(Stored data)
★ ★ ★
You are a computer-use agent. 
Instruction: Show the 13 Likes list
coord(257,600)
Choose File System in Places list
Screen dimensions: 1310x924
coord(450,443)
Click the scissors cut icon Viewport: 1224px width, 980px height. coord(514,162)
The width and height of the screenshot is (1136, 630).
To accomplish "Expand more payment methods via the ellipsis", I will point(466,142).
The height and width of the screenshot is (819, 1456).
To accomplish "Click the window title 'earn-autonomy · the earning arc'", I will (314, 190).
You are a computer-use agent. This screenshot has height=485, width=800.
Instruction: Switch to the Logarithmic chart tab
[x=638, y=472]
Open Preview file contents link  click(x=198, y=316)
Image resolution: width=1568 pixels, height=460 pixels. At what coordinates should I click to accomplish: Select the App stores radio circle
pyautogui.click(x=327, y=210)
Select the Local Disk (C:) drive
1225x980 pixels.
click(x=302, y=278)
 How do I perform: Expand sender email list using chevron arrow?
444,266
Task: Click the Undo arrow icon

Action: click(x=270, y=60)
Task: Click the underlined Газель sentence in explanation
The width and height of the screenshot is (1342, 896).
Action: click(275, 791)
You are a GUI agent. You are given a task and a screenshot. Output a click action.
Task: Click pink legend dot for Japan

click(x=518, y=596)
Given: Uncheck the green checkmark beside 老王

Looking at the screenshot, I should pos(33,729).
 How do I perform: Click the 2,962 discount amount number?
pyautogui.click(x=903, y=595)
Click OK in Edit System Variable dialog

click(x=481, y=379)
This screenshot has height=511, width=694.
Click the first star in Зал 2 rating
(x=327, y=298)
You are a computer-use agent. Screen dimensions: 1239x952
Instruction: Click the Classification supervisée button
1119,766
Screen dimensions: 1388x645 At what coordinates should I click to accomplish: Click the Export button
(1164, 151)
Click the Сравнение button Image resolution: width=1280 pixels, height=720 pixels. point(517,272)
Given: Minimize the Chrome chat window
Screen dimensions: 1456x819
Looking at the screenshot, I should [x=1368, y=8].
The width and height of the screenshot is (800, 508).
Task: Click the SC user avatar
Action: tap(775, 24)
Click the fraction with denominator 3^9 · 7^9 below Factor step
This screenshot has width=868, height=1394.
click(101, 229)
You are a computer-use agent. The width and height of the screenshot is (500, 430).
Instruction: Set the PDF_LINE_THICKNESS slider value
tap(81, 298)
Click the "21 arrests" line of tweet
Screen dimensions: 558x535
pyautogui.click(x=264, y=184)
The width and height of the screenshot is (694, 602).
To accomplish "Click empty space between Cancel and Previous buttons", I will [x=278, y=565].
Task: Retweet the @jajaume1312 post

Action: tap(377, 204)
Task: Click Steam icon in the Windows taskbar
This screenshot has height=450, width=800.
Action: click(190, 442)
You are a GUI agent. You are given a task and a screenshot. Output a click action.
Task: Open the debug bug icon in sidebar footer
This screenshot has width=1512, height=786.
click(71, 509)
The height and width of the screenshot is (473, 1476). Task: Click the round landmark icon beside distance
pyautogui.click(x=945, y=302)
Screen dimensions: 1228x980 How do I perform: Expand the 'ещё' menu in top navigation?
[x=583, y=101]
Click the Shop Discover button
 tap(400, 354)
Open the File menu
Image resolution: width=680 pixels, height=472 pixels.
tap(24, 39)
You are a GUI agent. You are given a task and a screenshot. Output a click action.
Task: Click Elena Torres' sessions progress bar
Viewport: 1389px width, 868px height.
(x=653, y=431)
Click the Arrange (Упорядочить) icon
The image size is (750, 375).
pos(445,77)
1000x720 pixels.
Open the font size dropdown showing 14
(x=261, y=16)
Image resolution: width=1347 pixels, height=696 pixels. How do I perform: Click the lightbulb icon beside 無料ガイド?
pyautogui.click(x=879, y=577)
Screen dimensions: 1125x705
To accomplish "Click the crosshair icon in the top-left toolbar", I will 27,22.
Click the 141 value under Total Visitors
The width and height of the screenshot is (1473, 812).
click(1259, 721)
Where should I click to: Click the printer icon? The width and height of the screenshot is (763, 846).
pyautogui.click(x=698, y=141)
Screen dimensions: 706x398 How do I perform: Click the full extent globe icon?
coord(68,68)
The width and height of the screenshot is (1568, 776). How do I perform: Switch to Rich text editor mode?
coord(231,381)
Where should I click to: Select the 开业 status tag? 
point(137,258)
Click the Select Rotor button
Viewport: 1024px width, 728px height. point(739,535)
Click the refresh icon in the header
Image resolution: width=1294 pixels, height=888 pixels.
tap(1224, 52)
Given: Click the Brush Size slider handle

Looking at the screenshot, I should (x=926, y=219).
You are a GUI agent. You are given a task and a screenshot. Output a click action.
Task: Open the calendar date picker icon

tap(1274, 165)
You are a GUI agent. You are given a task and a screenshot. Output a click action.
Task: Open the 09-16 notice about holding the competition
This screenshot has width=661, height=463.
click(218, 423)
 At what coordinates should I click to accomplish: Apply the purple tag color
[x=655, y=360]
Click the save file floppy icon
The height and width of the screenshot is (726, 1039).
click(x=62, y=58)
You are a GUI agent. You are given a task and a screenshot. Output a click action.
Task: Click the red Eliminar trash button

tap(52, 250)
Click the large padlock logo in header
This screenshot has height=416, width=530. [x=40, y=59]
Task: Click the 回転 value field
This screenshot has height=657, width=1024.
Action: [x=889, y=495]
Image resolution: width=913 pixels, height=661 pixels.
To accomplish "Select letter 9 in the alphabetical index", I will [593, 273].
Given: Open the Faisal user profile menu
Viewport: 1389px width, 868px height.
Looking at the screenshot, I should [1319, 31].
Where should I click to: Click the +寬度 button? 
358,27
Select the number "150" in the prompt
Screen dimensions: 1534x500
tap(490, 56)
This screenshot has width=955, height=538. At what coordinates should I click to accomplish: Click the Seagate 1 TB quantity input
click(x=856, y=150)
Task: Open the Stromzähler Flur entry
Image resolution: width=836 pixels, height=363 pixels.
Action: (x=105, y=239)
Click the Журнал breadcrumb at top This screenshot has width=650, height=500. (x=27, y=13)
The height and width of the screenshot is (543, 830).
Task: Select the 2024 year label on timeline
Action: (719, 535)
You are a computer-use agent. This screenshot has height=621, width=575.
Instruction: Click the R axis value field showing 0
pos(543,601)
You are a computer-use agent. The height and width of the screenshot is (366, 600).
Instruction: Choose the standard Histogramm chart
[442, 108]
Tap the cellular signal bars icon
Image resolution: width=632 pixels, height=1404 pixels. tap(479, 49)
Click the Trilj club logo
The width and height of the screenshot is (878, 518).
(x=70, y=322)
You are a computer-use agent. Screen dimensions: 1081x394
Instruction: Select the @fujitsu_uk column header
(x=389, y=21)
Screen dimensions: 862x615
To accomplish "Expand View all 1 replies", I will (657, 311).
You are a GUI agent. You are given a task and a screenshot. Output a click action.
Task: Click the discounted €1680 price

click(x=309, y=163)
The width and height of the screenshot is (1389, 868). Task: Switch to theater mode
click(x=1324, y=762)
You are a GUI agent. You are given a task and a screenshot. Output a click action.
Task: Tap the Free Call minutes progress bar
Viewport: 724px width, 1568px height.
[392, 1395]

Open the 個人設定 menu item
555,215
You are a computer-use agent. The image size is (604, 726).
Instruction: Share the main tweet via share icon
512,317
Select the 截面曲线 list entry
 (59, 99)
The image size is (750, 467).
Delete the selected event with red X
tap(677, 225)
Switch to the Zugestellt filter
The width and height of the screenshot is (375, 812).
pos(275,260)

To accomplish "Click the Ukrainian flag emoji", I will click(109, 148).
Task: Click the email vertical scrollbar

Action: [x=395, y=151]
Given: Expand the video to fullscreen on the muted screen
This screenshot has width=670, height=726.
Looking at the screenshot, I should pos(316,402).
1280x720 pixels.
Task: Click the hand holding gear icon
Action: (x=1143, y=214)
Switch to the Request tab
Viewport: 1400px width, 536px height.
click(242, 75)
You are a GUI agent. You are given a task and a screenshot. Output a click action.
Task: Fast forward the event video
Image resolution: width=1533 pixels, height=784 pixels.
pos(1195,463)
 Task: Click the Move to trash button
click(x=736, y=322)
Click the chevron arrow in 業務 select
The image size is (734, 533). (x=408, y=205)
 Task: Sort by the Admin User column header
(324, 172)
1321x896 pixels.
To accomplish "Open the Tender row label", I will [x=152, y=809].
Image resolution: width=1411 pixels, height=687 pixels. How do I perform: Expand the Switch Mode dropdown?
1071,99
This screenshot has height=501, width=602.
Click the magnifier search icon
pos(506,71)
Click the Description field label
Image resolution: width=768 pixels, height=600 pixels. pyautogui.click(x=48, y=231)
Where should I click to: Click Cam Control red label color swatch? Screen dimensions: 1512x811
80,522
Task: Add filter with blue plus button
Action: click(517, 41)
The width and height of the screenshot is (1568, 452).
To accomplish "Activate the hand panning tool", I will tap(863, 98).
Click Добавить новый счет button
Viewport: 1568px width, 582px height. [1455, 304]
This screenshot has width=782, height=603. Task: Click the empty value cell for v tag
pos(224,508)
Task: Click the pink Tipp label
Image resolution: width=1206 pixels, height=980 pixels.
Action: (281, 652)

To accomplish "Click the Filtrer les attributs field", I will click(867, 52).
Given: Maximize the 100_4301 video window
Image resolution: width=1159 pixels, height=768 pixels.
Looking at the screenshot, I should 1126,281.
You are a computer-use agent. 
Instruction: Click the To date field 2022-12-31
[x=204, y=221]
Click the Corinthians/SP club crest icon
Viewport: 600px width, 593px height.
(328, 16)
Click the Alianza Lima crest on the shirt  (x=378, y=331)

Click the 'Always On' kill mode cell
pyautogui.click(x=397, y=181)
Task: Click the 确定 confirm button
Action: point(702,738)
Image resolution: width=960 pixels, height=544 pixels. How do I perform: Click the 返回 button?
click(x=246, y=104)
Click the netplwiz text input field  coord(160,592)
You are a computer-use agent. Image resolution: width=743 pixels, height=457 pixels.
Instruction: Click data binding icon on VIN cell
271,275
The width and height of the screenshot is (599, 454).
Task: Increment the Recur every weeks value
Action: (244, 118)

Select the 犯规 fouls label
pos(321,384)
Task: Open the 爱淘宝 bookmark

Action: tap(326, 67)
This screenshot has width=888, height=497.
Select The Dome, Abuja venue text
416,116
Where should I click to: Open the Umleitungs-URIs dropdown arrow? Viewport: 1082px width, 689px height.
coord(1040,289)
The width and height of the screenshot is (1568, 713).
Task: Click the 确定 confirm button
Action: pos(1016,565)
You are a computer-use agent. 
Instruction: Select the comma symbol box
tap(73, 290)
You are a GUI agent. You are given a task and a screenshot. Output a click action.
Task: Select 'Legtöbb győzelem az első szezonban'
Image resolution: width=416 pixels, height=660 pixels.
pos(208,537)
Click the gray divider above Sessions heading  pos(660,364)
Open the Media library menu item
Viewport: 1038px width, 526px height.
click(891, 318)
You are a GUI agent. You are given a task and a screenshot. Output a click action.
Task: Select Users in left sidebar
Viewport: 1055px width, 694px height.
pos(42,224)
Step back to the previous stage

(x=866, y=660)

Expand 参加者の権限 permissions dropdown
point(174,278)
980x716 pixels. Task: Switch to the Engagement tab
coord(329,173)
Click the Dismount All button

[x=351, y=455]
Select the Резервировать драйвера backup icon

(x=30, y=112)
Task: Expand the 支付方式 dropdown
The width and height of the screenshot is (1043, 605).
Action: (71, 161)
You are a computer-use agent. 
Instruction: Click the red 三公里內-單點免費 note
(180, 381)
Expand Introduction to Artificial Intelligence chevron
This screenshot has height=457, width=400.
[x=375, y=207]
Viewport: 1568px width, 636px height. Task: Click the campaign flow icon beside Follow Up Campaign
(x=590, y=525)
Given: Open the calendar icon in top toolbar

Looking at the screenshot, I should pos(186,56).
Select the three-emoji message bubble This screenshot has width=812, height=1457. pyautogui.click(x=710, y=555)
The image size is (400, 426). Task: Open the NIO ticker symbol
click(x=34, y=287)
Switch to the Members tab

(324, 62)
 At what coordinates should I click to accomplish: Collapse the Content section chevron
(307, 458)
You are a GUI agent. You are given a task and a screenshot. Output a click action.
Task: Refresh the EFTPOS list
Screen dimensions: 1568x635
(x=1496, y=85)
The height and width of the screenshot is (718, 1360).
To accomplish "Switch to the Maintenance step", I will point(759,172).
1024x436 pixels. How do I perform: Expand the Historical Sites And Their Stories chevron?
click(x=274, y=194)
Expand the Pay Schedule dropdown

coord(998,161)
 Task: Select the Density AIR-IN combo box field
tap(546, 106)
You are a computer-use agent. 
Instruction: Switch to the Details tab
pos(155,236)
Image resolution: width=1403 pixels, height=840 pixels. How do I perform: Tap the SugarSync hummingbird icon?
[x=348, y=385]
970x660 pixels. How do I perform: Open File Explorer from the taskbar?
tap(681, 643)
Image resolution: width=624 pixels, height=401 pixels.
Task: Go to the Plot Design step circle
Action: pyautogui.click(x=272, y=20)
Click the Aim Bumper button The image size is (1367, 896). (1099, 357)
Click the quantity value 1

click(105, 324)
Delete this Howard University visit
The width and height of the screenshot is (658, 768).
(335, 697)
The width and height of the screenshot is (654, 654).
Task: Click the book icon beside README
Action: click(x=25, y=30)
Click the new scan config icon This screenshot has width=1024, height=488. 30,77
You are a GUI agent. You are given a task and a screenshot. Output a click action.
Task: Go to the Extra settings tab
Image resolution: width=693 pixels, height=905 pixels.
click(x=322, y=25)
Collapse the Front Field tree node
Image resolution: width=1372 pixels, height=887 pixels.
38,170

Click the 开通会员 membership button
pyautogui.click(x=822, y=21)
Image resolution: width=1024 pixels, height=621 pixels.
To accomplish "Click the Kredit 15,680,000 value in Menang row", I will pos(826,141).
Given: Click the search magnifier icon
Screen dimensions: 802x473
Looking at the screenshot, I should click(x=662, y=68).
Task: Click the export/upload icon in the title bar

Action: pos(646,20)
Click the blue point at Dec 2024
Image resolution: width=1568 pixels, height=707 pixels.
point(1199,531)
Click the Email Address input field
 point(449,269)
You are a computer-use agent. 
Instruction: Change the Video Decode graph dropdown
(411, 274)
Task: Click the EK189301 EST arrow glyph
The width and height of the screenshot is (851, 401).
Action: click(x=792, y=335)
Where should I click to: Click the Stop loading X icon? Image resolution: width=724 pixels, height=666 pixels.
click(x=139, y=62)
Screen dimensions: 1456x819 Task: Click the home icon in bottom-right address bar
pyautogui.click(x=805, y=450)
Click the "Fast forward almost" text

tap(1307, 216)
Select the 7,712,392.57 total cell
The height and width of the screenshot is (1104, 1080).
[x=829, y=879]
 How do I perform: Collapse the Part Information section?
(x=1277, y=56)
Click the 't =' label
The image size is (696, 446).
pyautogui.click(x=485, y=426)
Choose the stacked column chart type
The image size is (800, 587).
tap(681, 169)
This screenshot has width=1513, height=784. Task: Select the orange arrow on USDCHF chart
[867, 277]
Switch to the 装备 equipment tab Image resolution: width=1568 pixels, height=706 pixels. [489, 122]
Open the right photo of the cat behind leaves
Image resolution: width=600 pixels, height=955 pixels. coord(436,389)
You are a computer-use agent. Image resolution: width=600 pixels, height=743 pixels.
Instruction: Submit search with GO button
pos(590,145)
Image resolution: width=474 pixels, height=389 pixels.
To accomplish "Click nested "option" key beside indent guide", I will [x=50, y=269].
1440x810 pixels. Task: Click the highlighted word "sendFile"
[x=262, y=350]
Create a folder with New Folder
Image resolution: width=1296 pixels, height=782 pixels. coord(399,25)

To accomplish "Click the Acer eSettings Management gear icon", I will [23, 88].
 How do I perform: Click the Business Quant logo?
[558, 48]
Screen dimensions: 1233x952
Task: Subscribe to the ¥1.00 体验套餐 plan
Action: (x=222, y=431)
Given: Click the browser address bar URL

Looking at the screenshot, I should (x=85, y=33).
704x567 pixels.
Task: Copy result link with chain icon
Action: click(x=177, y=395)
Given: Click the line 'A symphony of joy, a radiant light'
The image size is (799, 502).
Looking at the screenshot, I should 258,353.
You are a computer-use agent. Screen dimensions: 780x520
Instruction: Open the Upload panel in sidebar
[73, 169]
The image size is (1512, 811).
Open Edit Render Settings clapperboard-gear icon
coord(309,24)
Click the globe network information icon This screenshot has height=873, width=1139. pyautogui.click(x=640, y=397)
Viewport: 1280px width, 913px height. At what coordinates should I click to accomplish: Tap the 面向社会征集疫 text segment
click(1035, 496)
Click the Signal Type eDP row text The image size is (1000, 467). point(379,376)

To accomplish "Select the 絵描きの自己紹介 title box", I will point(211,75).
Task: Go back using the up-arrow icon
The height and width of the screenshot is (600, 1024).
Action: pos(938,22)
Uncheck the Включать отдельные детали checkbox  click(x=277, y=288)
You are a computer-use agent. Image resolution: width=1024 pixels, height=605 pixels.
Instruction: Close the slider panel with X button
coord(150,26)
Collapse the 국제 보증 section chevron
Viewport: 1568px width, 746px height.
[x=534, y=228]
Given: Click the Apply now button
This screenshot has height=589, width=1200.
★ ★ ★
Could you return every line from the entries above in which the string "progress" occurs?

*Reply*:
Task: Click Elena Torres' sessions progress bar
Task: Tap the Free Call minutes progress bar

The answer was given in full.